The innumeracy of our presidential elections
Come November, in all the states except for Maine, voters will be instructed to select exactly one option among Democratic nominee Joe Biden, President Donald Trump or any of the assorted third party and independent candidates who might have made it on their ballots.
The candidate with the most, or plurality, of the votes will be declared victorious. Unless you are from Maine or Nebraska, this person will then lock in all of your state’s Electoral College votes. Either Biden or Trump will carry the majority of the total of the electoral votes, and that will be that.
But let’s look at the many ways in which this process is mathematically defective.
Plurality voting, used since the first presidential elections in 1788, is a simple, unambiguous way to select the winner. It is also the worst. It does not necessarily represent the compounded preference of the electorate since it can elevate the candidate who was not the first choice for most people. It causes vote splitting and the spoiler effect. It discourages participation of underrepresented groups and it favors partisan candidates.
The situation with the Electoral College is similar. The Founders’ idea to structure this system as a copy of the Congress by giving each state as many electoral votes as it has representatives in the House, plus two for the senators, has some important mathematical consequences.
Because the plurality winner in each state (except Maine and Nebraska) collects all of its Electoral College votes, this system could, with some reasonable assumptions about voter turnout, select the winner with as little as 23 percent of the electorate voting for them. A selection procedure where the winner could have carried anywhere from 23 percent to 100 percent of the actual votes should be discarded because it is too mathematically insensitive.
And how many electoral votes does your state have? There is some iffy math there as well. House seats are allotted according to your state’s population, which is some fraction of the total population of the U.S. But the corresponding fraction of 435, the total number of seats, may not be an integer. To illustrate, suppose your state has 25 percent of the population of the country and there are 10 seats. Your state should then get 2.5 of them. But the seats must be whole numbers because, well, you can’t (or shouldn’t) cut a representative in half. So should your state get two or three?

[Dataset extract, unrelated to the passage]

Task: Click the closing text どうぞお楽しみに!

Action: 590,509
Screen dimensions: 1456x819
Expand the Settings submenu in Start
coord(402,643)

The initial solution to this problem was suggested by Alexander Hamilton and prompted the first-ever presidential veto, with George Washington adopting Thomas Jefferson’s method over the Congress’ preference for Hamilton’s. But both solutions were too simple and mathematically flawed. They created paradoxical situations and counterintuitive apportionments. For example, a bigger state with fast population growth could lose a seat to a smaller state with slower growth, as had occurred between Virginia and Maine in 1900. In another instance, New York’s share in 1832 was 38.59 representatives, but it received 40 seats.
The apportionment process has changed several times throughout U.S. history. For the last 90 years, we have been using the Huntington-Hill method. Politics played a role in this choice and mathematicians are not in agreement that this is the best alternative.
And where did 435 come from anyway? The Framers believed that the House should grow with the population so that each member represents a manageable and equal number of constituents. The House indeed expanded, from the initial 65 members in 1789 to 435 in 1920. But in 1929, the anti-immigrant and anti-urban Congress, fearing the diminishment of the power of the rural representatives, passed the Reapportionment Act, which froze the House size at 435. The fact that the U.S. population has since 1929 grown almost three-fold while the House remained at 435 is yet another innumerate way in which our democracy functions. This has created a range of inequities and disparities. For example, the size of the population represented by one electoral vote in Wyoming is 193,000, while in California, this number is 718,000. As a result, the Electoral College is mathematically so broken that it violates the most fundamental equation of representative democracy, which is that one person equals one vote.
Political innumeracy and questionable math regrettably pervade our democracy, but we have the power to fix this.
To start, we could change how we vote. Ranked choice voting, which asks people to list the candidates in the order of preference, is far superior to plurality. The process of tallying the votes, called instant runoff, selects the winner who best represents the collective will of the electorate. If the plurality winner garners fewer than half the votes, the mathematics behind instant runoff knows how to extract a majority consensus from the voters (which may or may not be the plurality winner) by successively reassigning the votes given to the least popular candidates.
Ranked choice is on the ballot this November in my home state of Massachusetts, as well as in Alaska.
Eliminating the winner-take-all system for electoral votes and distributing them according to districts, or even allotting them according to the percentages of the popular votes, would also improve the election math. Another way is to implement the Wyoming Rule and increase the size of the House to uniformize the number of people represented by each electoral vote. Or the states could simply bypass the Electoral College altogether by joining the National Popular Vote Interstate Compact.
As you cast your ballot in November and ponder the perils to our democracy — the pervasive injustice of disenfranchisement, sinister intrusion of foreign powers in our elections, terrifying fallout of Trump’s possible rejection of defeat — you can find solace and purpose in the notion that we can still gather around the idea that mathematics can make politics more objective and nonpartisan. Any mathematics underlying democracy should be the best available, not the simplest, selectively employed or politically motivated and repairing it will go a long way toward making our democracy just and equitable.
Ismar Volić is a professor of mathematics at Wellesley College and the director of the Institute for Mathematics and Democracy.